**Exercise requirements:** Reproduce word for word the lines between those holding "The image size is (491, 378)." and "Expand the More", inclusive, and nothing else from the data below.

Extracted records
Content starts

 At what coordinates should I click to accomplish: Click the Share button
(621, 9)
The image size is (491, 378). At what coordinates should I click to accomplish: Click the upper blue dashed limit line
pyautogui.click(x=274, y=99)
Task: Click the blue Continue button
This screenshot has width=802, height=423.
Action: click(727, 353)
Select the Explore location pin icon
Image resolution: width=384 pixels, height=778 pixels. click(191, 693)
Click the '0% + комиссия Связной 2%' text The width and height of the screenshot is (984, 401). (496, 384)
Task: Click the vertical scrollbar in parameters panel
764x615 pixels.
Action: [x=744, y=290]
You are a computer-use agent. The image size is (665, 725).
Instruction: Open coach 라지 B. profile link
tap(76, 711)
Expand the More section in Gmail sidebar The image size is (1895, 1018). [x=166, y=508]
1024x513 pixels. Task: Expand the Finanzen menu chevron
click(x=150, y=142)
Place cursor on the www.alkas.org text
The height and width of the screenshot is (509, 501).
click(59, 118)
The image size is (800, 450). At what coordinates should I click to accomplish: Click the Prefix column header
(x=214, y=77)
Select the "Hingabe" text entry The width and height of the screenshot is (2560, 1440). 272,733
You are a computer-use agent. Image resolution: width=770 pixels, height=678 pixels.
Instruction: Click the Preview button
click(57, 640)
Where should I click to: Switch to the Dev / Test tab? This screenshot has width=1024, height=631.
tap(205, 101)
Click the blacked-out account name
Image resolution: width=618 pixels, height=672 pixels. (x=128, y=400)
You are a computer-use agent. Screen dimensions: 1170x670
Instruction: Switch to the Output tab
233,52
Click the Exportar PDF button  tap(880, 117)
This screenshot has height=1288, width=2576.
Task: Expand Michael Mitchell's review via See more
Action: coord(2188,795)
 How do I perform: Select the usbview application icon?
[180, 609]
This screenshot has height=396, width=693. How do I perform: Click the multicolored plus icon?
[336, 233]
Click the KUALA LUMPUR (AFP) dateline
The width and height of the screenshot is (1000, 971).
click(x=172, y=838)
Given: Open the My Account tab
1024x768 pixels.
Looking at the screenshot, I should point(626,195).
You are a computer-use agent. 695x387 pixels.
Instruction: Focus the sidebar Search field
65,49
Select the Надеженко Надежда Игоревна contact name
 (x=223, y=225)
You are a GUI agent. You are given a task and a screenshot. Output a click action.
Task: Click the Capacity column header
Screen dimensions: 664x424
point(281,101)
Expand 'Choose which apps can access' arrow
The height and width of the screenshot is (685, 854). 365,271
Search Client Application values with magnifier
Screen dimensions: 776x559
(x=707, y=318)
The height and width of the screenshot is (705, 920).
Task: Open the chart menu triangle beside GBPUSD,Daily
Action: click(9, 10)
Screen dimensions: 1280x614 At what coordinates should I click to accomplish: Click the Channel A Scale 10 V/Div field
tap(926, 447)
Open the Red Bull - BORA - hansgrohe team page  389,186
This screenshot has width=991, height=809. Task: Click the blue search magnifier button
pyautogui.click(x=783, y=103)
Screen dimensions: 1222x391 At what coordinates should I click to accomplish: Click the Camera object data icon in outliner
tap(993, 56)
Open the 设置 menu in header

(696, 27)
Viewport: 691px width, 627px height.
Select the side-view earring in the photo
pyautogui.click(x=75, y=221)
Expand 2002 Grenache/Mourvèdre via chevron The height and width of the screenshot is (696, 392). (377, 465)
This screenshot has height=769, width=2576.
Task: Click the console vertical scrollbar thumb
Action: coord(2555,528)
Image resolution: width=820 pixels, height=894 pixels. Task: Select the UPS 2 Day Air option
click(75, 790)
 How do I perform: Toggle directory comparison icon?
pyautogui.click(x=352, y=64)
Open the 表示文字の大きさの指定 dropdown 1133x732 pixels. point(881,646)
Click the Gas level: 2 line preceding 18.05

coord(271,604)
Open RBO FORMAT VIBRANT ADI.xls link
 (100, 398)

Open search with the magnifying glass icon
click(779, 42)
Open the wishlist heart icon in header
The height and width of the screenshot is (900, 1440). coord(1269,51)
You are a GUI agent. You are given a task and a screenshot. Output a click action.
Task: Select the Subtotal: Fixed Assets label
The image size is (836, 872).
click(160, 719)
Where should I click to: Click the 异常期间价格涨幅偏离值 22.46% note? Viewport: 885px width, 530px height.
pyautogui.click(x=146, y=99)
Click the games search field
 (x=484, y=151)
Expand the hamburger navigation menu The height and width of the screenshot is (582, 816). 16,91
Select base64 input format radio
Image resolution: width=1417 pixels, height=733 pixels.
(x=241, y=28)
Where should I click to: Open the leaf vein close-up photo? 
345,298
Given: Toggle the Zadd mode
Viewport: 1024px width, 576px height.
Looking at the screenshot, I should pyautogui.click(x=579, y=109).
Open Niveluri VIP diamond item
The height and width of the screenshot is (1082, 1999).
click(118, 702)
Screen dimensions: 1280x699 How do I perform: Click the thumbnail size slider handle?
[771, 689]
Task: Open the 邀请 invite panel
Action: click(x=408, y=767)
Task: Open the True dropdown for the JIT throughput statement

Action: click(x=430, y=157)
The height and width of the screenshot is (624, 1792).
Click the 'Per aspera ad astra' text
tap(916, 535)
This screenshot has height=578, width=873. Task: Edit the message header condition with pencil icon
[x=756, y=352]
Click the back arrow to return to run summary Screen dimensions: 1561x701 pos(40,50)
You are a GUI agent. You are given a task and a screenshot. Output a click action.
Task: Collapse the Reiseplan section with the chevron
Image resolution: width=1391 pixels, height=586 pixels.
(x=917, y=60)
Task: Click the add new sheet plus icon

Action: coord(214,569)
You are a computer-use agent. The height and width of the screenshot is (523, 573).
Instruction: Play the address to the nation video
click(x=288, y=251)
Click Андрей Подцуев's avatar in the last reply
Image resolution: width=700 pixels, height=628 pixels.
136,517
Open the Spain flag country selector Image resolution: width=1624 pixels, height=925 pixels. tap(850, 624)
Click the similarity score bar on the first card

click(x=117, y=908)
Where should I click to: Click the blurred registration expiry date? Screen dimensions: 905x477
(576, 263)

Content ends

**Exercise solution:**
The image size is (491, 378). At what coordinates should I click to accomplish: Click the upper blue dashed limit line
pyautogui.click(x=274, y=99)
Task: Click the blue Continue button
This screenshot has width=802, height=423.
Action: click(727, 353)
Select the Explore location pin icon
Image resolution: width=384 pixels, height=778 pixels. click(191, 693)
Click the '0% + комиссия Связной 2%' text The width and height of the screenshot is (984, 401). (496, 384)
Task: Click the vertical scrollbar in parameters panel
764x615 pixels.
Action: [x=744, y=290]
You are a computer-use agent. The image size is (665, 725).
Instruction: Open coach 라지 B. profile link
tap(76, 711)
Expand the More section in Gmail sidebar The image size is (1895, 1018). [x=166, y=508]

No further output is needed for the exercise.